Groenlandia, nuovo stop a Trump: "Scegliamo Danimarca, Ue e Nato"
(Adnkronos) - Se la Groenlandia deve scegliere tra la Danimarca e gli Stati Uniti, "noi scegliamo la Groenlandia, l'Ue e la Nato". Lo ha ribadito il premier groenlandese Jens-Frederik Nielsen, in una conferenza stampa a Nuuk, all'indomani dell'annuncio di Donald Trump su un accordo per l'isola, confermando di voler proseguire "un dialogo pacifico" sull'avvenire del territorio, ma nel rispetto del suo "diritto all'autodeterminazione".
"Voglio un dialogo positivo e rispettoso, in cui possiamo discutere questo genere di cose", ha detto il premier groenlandese, rispondendo a una domanda se sarebbe favorevole a una maggiore presenza militare americana sull'isola. I groenlandesi sono "pacifici", ma sono allarmati di "sentire e vedere ogni giorno sui media che qualcuno vuole prendersi la nostra libertà", ha sottolineato Jens-Frederik Nielsen, che ha precisato di "non sapere cosa ci sia specificamente nell'accordo" annunciato ieri da Donald Trump. "Siamo un alleato fidato e lo siamo da molti anni - ha rivendicato ancora il capo del governo di Nuuk - Il regno di Danimarca e gli Stati Uniti sono stati fianco a fianco per molti anni, anche in tempi difficili, ed è a questo che dobbiamo tornare".
E ancora, ha riaffermato, "solo la Danimarca e la Groenlandia possono fare accordi sulla Groenlandia". "Noi siamo pronti a discutere di molte cose. Siamo pronti a negoziare, ma la sovranità è una linea rossa. La nostra integrità e i nostri confini sono certamente una linea rossa che nessuno deve oltrepassare".
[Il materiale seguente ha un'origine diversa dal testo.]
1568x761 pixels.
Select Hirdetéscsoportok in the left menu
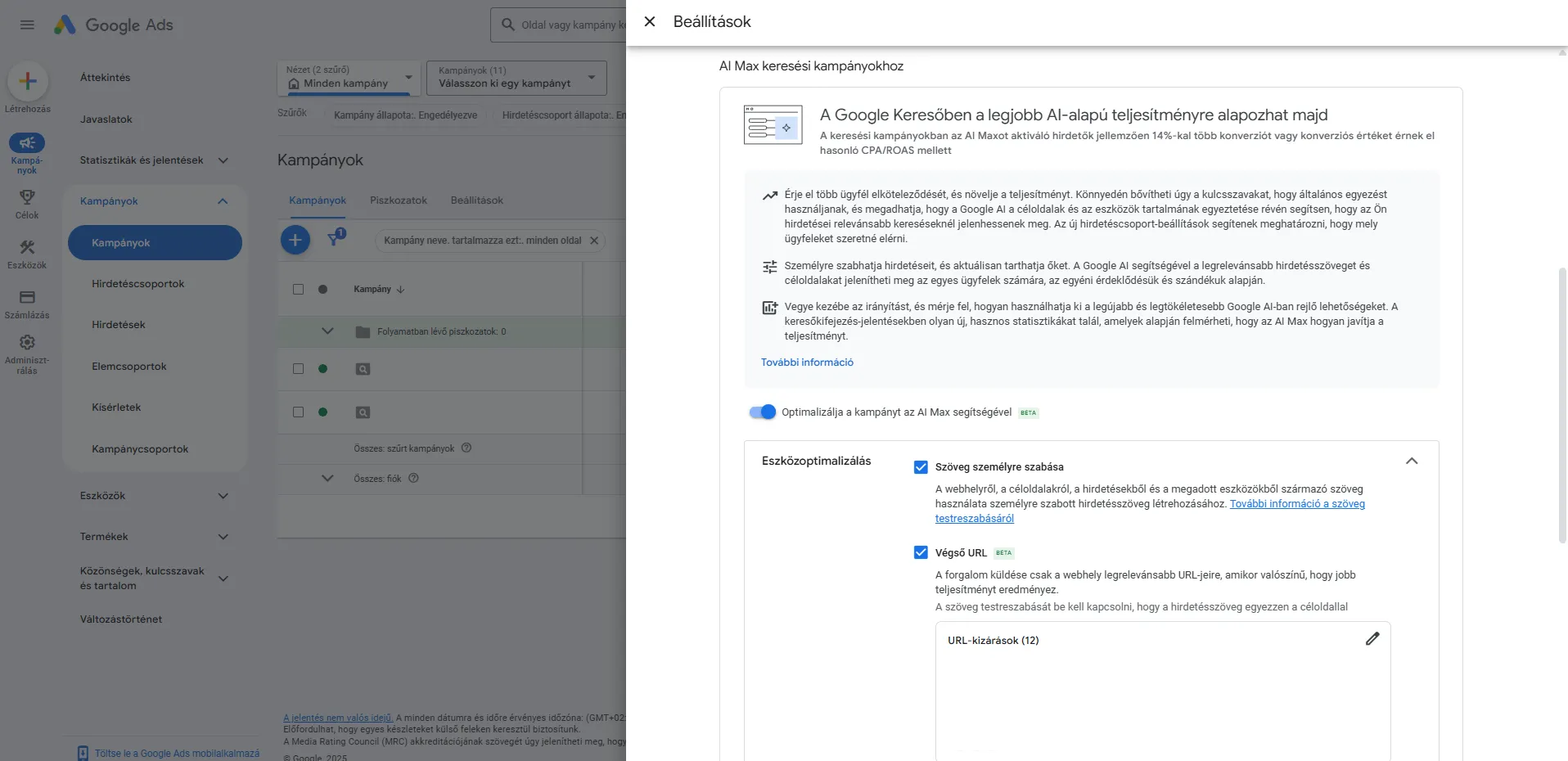click(x=137, y=284)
A Davos, il presidente degli Stati Uniti comunica la fumata bianca: c'è il "quadro di un accordo" con il segretario generale della Nato, Mark Rutte, che consente agli Usa di raggiungere gli obiettivi in termini di sicurezza nazionale senza arrivare all'acquisizione dell'isola, territorio autonomo danese. Trump esulta e cancella i dazi destinati a entrare in vigore il primo febbraio nei confronti dei paesi che nei giorni scorsi hanno inviato soldati in Groenlandia.
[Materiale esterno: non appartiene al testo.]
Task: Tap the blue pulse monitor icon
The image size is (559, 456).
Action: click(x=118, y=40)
La struttura dell'accordo è avvolta nel mistero. "C'è ancora lavoro da fare", dice Rutte. Per Trump, però, il traguardo è vicino e riguarda "l'intera regione artica".
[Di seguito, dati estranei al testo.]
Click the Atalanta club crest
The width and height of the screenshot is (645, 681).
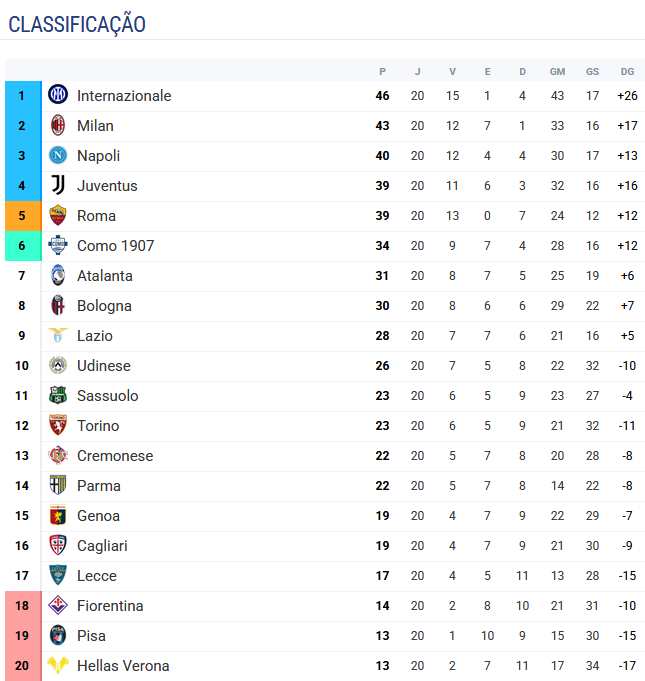click(x=58, y=276)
Secondo quanto riferisce la Cnn Trump ha detto che gli Stati Uniti possono fare "tutto ciò che vogliono" quando gli è stato chiesto dai giornalisti se l'accordo avrebbe permesso loro di controllare il territorio in Groenlandia. "Abbiamo molti aspetti positivi nell'accordo", ha aggiunto, sostenendo che sarebbe positivo anche per l'Europa e che la Nato sarebbe fortemente coinvolta. "Avremo qualcosa tra due settimane", ha aggiunto. "C'è un buono spirito per concludere qualcosa".